Good point. In that case this update should also affect Motor6Ds for use in animation. My problem with the current behavior is that you can’t easily animate a part that’s larger than the part it’s connected to, and making C1 always move would fix that.
Yeah, we discussed fixing this for motors with @Khanovich as well and it has the same issues where the motor update is tied to the tree structure, the difference being that rendering engine handles motors as animatable joints and welds as rigid joints.
Current thoughts are that hacking around the tree structure is dangerous and we should try to enforce the direction of joint edges while building the tree. To answer @Quenty’s question somewhat, imagine a graph where parts are vertices and joints (surface joints, manual welds, motors, etc.) are edges. We currently have an algorithm that finds the spanning tree of this graph ( https://en.wikipedia.org/wiki/Spanning_tree ) using some heuristics that in general make sure that the larger parts volume is, the closer it is to the root of the tree.
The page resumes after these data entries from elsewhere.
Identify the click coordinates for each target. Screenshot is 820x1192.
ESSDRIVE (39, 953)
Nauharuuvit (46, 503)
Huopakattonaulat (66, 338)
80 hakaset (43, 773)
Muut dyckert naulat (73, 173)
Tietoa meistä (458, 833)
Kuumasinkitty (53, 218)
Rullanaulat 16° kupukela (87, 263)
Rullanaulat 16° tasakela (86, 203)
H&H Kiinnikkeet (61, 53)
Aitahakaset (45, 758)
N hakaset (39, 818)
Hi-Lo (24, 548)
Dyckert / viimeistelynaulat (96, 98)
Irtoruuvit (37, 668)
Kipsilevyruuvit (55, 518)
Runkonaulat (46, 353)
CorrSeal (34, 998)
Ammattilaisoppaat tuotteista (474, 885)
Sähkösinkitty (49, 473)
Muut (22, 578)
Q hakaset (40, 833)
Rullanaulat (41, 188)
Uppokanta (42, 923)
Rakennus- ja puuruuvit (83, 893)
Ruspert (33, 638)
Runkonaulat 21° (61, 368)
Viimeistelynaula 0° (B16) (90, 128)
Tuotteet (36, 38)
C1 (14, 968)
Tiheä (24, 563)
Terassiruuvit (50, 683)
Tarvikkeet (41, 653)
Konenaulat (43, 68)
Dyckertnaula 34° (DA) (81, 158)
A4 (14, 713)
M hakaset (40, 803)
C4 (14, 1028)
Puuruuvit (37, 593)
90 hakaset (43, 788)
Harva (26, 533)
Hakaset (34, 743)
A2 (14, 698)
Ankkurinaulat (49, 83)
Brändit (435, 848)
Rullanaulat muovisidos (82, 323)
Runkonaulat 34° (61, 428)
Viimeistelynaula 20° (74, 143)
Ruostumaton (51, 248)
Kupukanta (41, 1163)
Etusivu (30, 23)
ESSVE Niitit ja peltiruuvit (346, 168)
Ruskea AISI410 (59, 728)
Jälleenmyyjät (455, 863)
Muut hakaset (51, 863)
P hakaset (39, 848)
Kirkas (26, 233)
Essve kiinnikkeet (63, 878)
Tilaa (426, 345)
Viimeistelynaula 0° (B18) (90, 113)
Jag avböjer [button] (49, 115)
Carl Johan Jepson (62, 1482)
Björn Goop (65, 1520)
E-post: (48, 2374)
Once a tree has been established, we store transforms of all parts as a delta to the parent. Whenever you change a coordinate frame we have to update the subtree of that node, so the question of update efficiency wrt physics depends on the specific structure and specific node being updated.
Plus we have some gross hacks that maximize the probability of the humanoid root part becoming root.
To solve the problem discussed above you can imagine changing the algorithm to use P0-P1 as a directional edge and find a spanning tree of that DAG (and break cycles somehow if it’s not a DAG).